Alfred L. Kroeber in A Left-Handed Commencement Address

Basic Information

Name: Alfred L. Kroeber

Nickname: Dean of American Anthropologists, The Kroebster, Kroebalamadingdong, The Kroeber-meister

Born: June 11, 1876

Died: October 5, 1960

Nationality: American (1st Generation, of German descent)

Hometown: Hoboken, New Jersey

WORK & EDUCATION

Occupation: Professor of Anthropology at University of California, Berkeley, Director of the Museum of Anthropology, Berkeley.

Education: A.B. in English (1896), M.A. in Romantic Drama (1897), Ph.D. of Cultural Anthropology from Columbia University (1901)

FAMILY & FRIENDS

Parents: Florence and Johanna Kroeber

Siblings: Three younger siblings

Spouse: Henrietta Rothschild (1906-1913, when she died of tuberculosis); Theodora Kracaw Brown (1926-1960)
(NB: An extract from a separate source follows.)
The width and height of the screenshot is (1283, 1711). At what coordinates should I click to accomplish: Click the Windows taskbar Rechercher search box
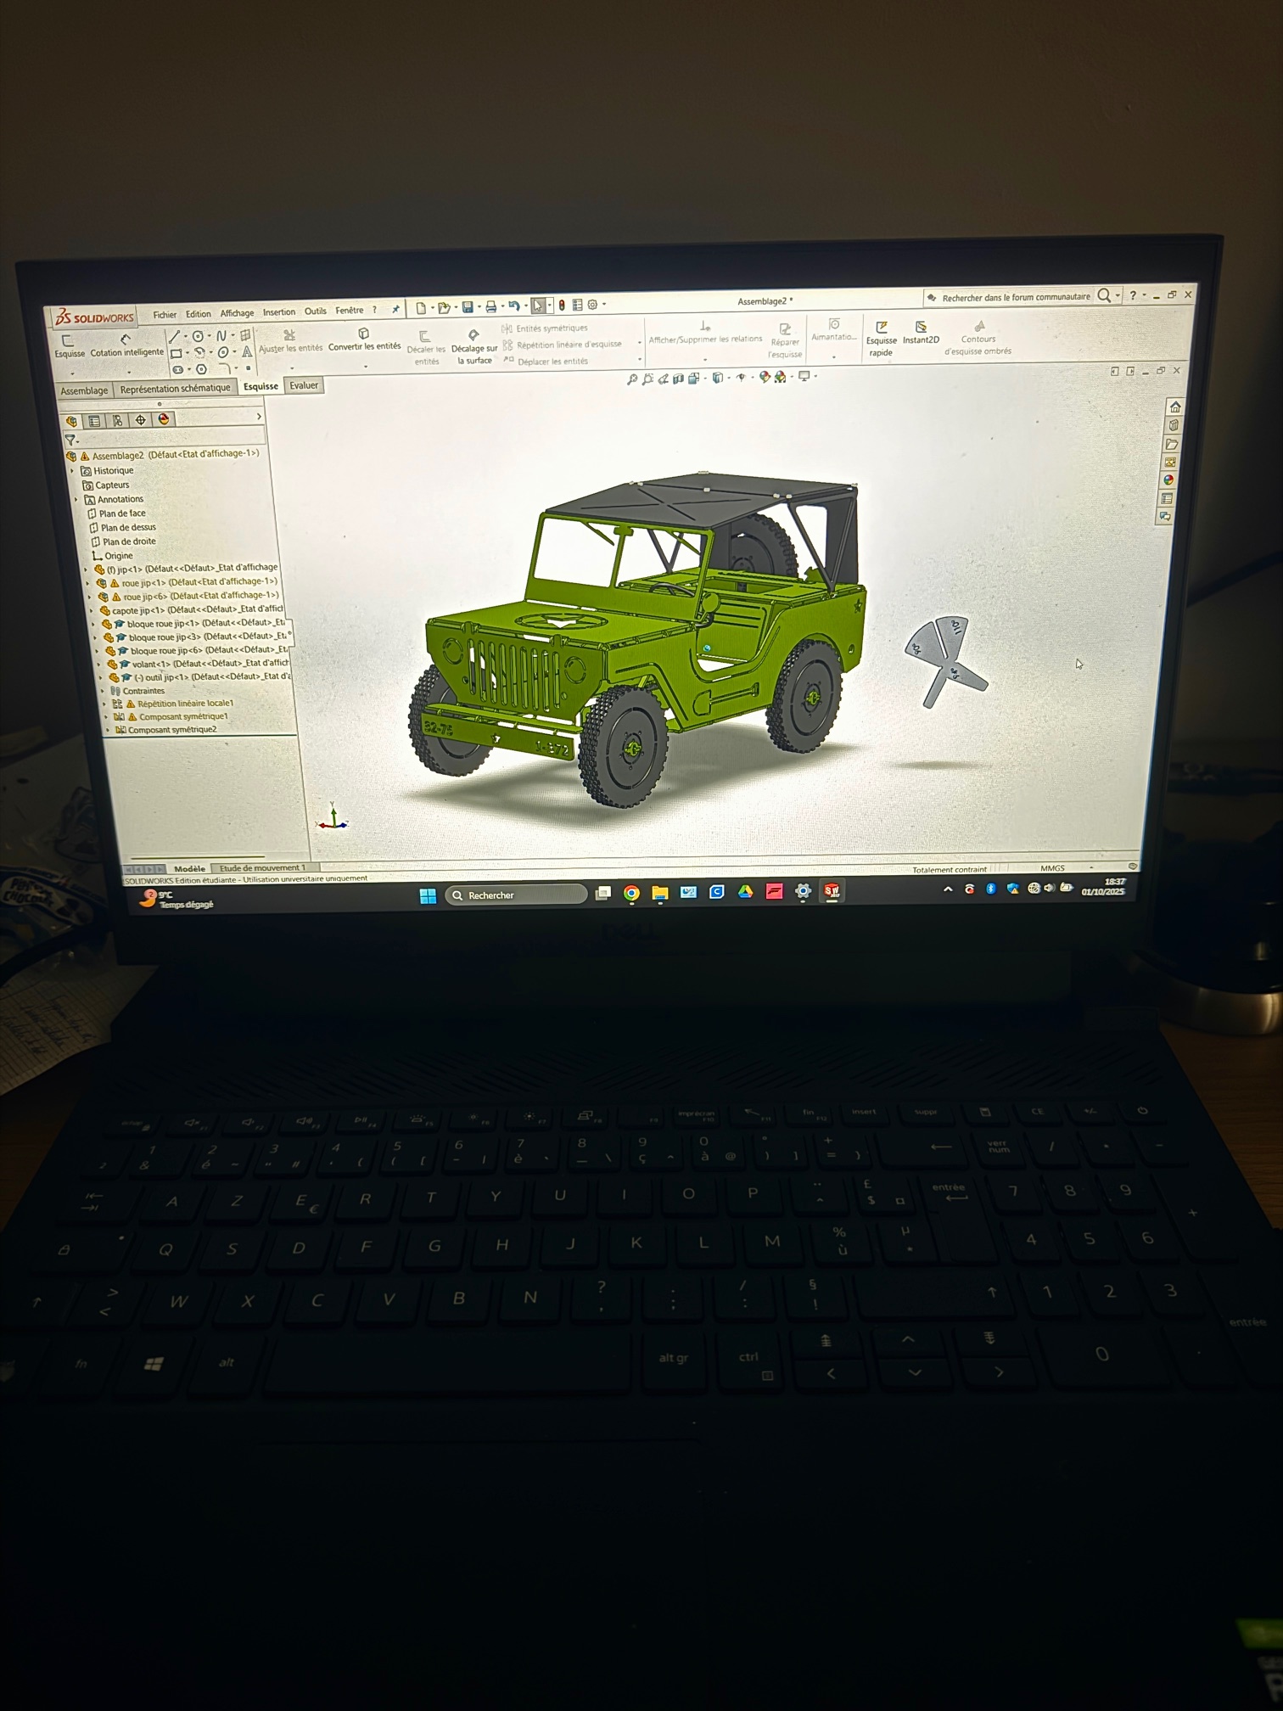coord(516,895)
Children: Karl Kroeber, Theodore Kroeber, Clifford Kroeber, and Ursula Le Guin

Friends: Franz Boas, Ishi, Theodora, Omer Stewart, Ralph Beals

Foes: Ignorance, anyone who mistreated Native Americans


Analysis

Prediction for Newest Hipster Trend: The Kroeber Beard

Alfred Kroeber was a pretty insanely fascinating dude. Check it out:

He was born in New Jersey to German-immigrant parents, and interestingly enough his childhood was anything but a typical impoverished-immigrant family story. He was firmly upper-middle class, and he studied in New York's finest private schools, excelling in languages like German, English, Latin, and Greek. He went to Columbia College at the age of sixteen (!), earning an associate's degree in English, and then a master's in Romantic Drama. Then he delved into the new field of Anthropology, receiving the first ever Ph.D. in that particular discipline by writing a dissertation on the "decorative symbolism" of the Arapaho Indians.

Not too shabby so far, right? Well, he's not done yet…

He then went on to build the University of California, Berkeley's Anthropology Department, and spent most of his career there influencing America's budding anthropologists and fighting for the rights of the many disenfranchised western tribes of Native Americans. He was so influential, in fact, that the way he styled his facial hair became a massive trend of the times. (He was quite the stud, you have to admit.)

Proud Papa

Most notably, though, Kroeber is famous for working with Ishi, a man who claimed to be the last California Yahi Indian (and of whose exploits Kroeber's beloved wife, Theodora, wrote an acclaimed biography).

More importantly to us, though, Alfred Kroeber was a huge influence for his daughter, Ursula Le Guin. She has often has expressed a deep gratitude for the environment he and her mother created at their home and for most of her unorthodox upbringing:

Obviously, my father's interest and temperament set some kind of… well, I almost want to say a moral tone. He was interested in everything. Living with a mind like that is, of course, a kind of education. His field of science was a human one, and that's really good luck for a novelist. […]

We spent every summer, all summer, at a ranch he had bought in Napa Valley. It was very run-down, easygoing, and my parents had lots and lots of guests. My father would entertain his fellow academics and people from abroad—this was the late thirties, and there were refugees coming in, people from all over the world. Among the guests were a couple of Indians who had been "informants," as they called them then—they don't use that word anymore—tribal members my father had come to know as friends through working with them, learning their language and customs from them. One of them, Juan Dolores, was a Papago, or O'odham—he was a real family friend. And he would stay for a couple weeks or a month. So we sort of had this Indian uncle. Just having these people from a truly other culture—it was a tremendous gift.

Maybe simply the experience of the "other"? A lot of people never have it, or don't take the chance when offered. Everybody in the industrial nations now sees "others" on the TV, and so on, but that's not the same as living with them. Even if only one or two of them. (Le Guin, 2013)

This experience of the "other" and an outlook on life that embraced different perspectives laid much of the groundwork for Le Guin's anthropological sect of science-fiction. That's a pretty big "gift", don't you think?

He also supported Ursula in all of her early publication efforts, especially in the fascinating world of poetry.

I knew by then that my main shtick was fiction, but that I would always write poetry. My first publications were all poetry, and that's partly because of my father. He realized that sending out poetry is quite a big job. It takes method and a certain amount of diligence and a good deal of time. And he said, I could help you do that, that would be fun! He got interested in the subculture of the little magazines and realized that it is a little world, with rules all its own. (Le Guin, 2013)

Thanks, Alfred Kroeber, for being a supportive father and nurturing Le Guin's sense of anthropological curiosity. The literary world will never be the same.